Enter 0.005 as an ‘Initial value’.


After setting this, the ‘H3N2.clock.rate’ prior no longer shows as red.

Set up MCMC parameters

Next, we need to specify operators (or proposals) for the MCMC sampler.

Select the ‘Operators’ panel.

The exact choice of MCMC proposals will have no effect on eventual outcomes. However, good proposals will make the MCMC more efficient and poor proposals will lead to MCMC inefficiency and longer run times.

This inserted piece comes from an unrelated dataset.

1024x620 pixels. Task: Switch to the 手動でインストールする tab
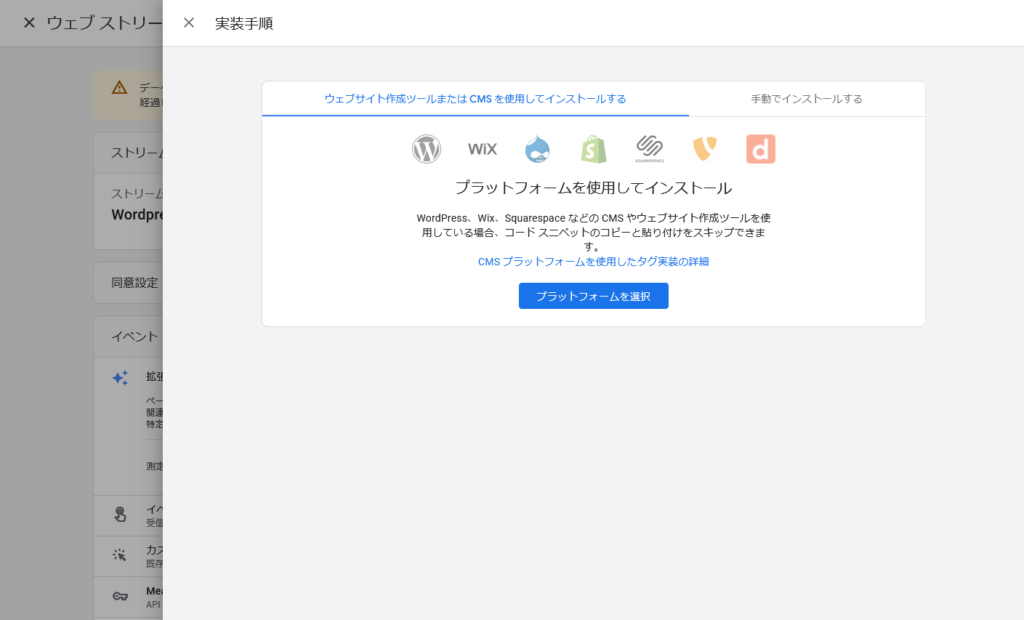click(x=806, y=99)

In this case, we can stick with the default list of operators.


Next, we need to specify how often and where MCMC samples are logged to.

Select the ‘MCMC’ panel.

Generally, larger datasets will require longer chains and less frequent sampling. I usually aim for ~1000 samples, planning to throw out the first 500 or 1000 as burn-in.

Enter 10000000 (10 million) for ‘Length of chain’.

Enter 10000 for ‘Log parameters’.

Enter H3N2 for ‘File name stem’.

This will result in 1000 samples logged to the files H3N2.log and H3N2.trees.


And that’s it. We just need to save the XML control file.

Click on ‘Generate BEAST File…‘

Select Continue when shown the priors.

Save the XML as H3N2.xml.

I’ve included this XML with the practical as xml/H3N2.xml.